▶ WORK ITEM
Each entry in the material below should be reproduced exactly.

▶ LISTED RECORDS
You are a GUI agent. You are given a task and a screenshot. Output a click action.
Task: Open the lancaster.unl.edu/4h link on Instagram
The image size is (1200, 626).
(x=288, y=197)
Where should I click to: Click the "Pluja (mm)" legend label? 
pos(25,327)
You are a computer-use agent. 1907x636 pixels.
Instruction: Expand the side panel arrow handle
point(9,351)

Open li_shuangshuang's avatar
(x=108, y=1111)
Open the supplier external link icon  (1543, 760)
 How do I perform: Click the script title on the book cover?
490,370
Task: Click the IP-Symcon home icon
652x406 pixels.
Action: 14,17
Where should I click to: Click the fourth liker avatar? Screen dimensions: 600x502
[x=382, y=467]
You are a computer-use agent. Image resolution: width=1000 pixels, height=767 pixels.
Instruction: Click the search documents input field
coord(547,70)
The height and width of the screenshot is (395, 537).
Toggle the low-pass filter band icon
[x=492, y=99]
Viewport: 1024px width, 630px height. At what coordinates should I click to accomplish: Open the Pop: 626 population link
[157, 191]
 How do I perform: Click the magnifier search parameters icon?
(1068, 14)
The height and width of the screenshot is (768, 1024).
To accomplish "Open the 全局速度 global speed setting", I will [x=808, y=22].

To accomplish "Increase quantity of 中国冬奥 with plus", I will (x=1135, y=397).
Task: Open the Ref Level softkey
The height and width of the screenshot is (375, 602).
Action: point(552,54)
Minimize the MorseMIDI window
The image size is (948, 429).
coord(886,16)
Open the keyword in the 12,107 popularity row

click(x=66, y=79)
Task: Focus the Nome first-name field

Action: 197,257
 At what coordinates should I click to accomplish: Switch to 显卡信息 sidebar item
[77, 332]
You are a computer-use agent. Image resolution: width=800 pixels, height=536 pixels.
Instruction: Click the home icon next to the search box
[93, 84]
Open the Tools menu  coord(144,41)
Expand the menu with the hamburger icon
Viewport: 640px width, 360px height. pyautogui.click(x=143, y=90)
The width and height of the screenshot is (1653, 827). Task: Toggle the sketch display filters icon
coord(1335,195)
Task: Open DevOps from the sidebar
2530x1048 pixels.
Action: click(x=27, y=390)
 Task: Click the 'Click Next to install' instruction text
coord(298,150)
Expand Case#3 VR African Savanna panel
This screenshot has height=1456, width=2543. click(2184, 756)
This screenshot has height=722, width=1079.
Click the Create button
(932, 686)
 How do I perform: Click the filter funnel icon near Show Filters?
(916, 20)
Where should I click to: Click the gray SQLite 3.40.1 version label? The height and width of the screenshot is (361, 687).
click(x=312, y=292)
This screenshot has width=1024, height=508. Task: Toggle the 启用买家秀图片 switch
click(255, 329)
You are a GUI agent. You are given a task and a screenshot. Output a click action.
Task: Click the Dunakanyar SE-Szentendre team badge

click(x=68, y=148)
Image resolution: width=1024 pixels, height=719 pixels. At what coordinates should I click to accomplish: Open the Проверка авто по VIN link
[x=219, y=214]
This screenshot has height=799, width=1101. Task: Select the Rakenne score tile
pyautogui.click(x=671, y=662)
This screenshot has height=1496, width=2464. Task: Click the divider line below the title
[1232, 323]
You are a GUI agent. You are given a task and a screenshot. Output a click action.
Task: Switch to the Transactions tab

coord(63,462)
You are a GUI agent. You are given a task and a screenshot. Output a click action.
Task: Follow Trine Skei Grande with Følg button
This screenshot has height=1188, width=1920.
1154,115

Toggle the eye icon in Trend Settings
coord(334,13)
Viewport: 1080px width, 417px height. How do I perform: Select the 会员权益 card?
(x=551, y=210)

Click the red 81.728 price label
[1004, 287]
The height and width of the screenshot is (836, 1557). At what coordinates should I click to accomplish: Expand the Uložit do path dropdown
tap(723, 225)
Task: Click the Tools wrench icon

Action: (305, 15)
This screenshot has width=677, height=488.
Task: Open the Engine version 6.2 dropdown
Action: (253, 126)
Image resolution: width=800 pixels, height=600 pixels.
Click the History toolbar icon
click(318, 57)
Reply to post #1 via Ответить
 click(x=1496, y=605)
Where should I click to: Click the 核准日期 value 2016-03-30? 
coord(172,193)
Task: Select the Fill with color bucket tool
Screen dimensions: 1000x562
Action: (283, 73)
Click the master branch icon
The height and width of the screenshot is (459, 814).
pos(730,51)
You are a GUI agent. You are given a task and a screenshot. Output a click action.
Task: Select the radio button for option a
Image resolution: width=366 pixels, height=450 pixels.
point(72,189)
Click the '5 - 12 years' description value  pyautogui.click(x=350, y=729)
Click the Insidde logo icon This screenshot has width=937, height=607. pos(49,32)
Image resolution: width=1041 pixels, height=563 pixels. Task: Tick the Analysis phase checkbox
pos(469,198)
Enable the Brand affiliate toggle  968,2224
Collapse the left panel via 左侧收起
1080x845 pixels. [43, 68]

▶ SOLUTION
You are a GUI agent. You are given a task and a screenshot. Output a click action.
Task: Open the lancaster.unl.edu/4h link on Instagram
The image size is (1200, 626).
(x=288, y=197)
Where should I click to: Click the "Pluja (mm)" legend label? 
pos(25,327)
You are a computer-use agent. 1907x636 pixels.
Instruction: Expand the side panel arrow handle
point(9,351)

Open li_shuangshuang's avatar
(x=108, y=1111)
Open the supplier external link icon  (1543, 760)
 How do I perform: Click the script title on the book cover?
490,370
Task: Click the IP-Symcon home icon
652x406 pixels.
Action: 14,17
Where should I click to: Click the fourth liker avatar? Screen dimensions: 600x502
[x=382, y=467]
You are a computer-use agent. Image resolution: width=1000 pixels, height=767 pixels.
Instruction: Click the search documents input field
coord(547,70)
The height and width of the screenshot is (395, 537).
Toggle the low-pass filter band icon
[x=492, y=99]
Viewport: 1024px width, 630px height. At what coordinates should I click to accomplish: Open the Pop: 626 population link
[157, 191]
 How do I perform: Click the magnifier search parameters icon?
(1068, 14)
The height and width of the screenshot is (768, 1024).
To accomplish "Open the 全局速度 global speed setting", I will [x=808, y=22].

To accomplish "Increase quantity of 中国冬奥 with plus", I will (x=1135, y=397).
Task: Open the Ref Level softkey
The height and width of the screenshot is (375, 602).
Action: point(552,54)
Minimize the MorseMIDI window
The image size is (948, 429).
coord(886,16)
Open the keyword in the 12,107 popularity row

click(x=66, y=79)
Task: Focus the Nome first-name field

Action: 197,257
 At what coordinates should I click to accomplish: Switch to 显卡信息 sidebar item
[77, 332]
You are a computer-use agent. Image resolution: width=800 pixels, height=536 pixels.
Instruction: Click the home icon next to the search box
[93, 84]
Open the Tools menu  coord(144,41)
Expand the menu with the hamburger icon
Viewport: 640px width, 360px height. pyautogui.click(x=143, y=90)
The width and height of the screenshot is (1653, 827). Task: Toggle the sketch display filters icon
coord(1335,195)
Task: Open DevOps from the sidebar
2530x1048 pixels.
Action: click(x=27, y=390)
 Task: Click the 'Click Next to install' instruction text
coord(298,150)
Expand Case#3 VR African Savanna panel
This screenshot has height=1456, width=2543. click(2184, 756)
This screenshot has height=722, width=1079.
Click the Create button
(932, 686)
 How do I perform: Click the filter funnel icon near Show Filters?
(916, 20)
Where should I click to: Click the gray SQLite 3.40.1 version label? The height and width of the screenshot is (361, 687).
click(x=312, y=292)
This screenshot has width=1024, height=508. Task: Toggle the 启用买家秀图片 switch
click(255, 329)
You are a GUI agent. You are given a task and a screenshot. Output a click action.
Task: Click the Dunakanyar SE-Szentendre team badge

click(x=68, y=148)
Image resolution: width=1024 pixels, height=719 pixels. At what coordinates should I click to accomplish: Open the Проверка авто по VIN link
[x=219, y=214]
This screenshot has height=799, width=1101. Task: Select the Rakenne score tile
pyautogui.click(x=671, y=662)
This screenshot has height=1496, width=2464. Task: Click the divider line below the title
[1232, 323]
You are a GUI agent. You are given a task and a screenshot. Output a click action.
Task: Switch to the Transactions tab

coord(63,462)
You are a GUI agent. You are given a task and a screenshot. Output a click action.
Task: Follow Trine Skei Grande with Følg button
This screenshot has height=1188, width=1920.
1154,115

Toggle the eye icon in Trend Settings
coord(334,13)
Viewport: 1080px width, 417px height. How do I perform: Select the 会员权益 card?
(x=551, y=210)

Click the red 81.728 price label
[1004, 287]
The height and width of the screenshot is (836, 1557). At what coordinates should I click to accomplish: Expand the Uložit do path dropdown
tap(723, 225)
Task: Click the Tools wrench icon

Action: (305, 15)
This screenshot has width=677, height=488.
Task: Open the Engine version 6.2 dropdown
Action: (253, 126)
Image resolution: width=800 pixels, height=600 pixels.
Click the History toolbar icon
click(318, 57)
Reply to post #1 via Ответить
 click(x=1496, y=605)
Where should I click to: Click the 核准日期 value 2016-03-30? 
coord(172,193)
Task: Select the Fill with color bucket tool
Screen dimensions: 1000x562
Action: (283, 73)
Click the master branch icon
The height and width of the screenshot is (459, 814).
pos(730,51)
You are a GUI agent. You are given a task and a screenshot. Output a click action.
Task: Select the radio button for option a
Image resolution: width=366 pixels, height=450 pixels.
point(72,189)
Click the '5 - 12 years' description value  pyautogui.click(x=350, y=729)
Click the Insidde logo icon This screenshot has width=937, height=607. pos(49,32)
Image resolution: width=1041 pixels, height=563 pixels. Task: Tick the Analysis phase checkbox
pos(469,198)
Enable the Brand affiliate toggle  968,2224
Collapse the left panel via 左侧收起
1080x845 pixels. [43, 68]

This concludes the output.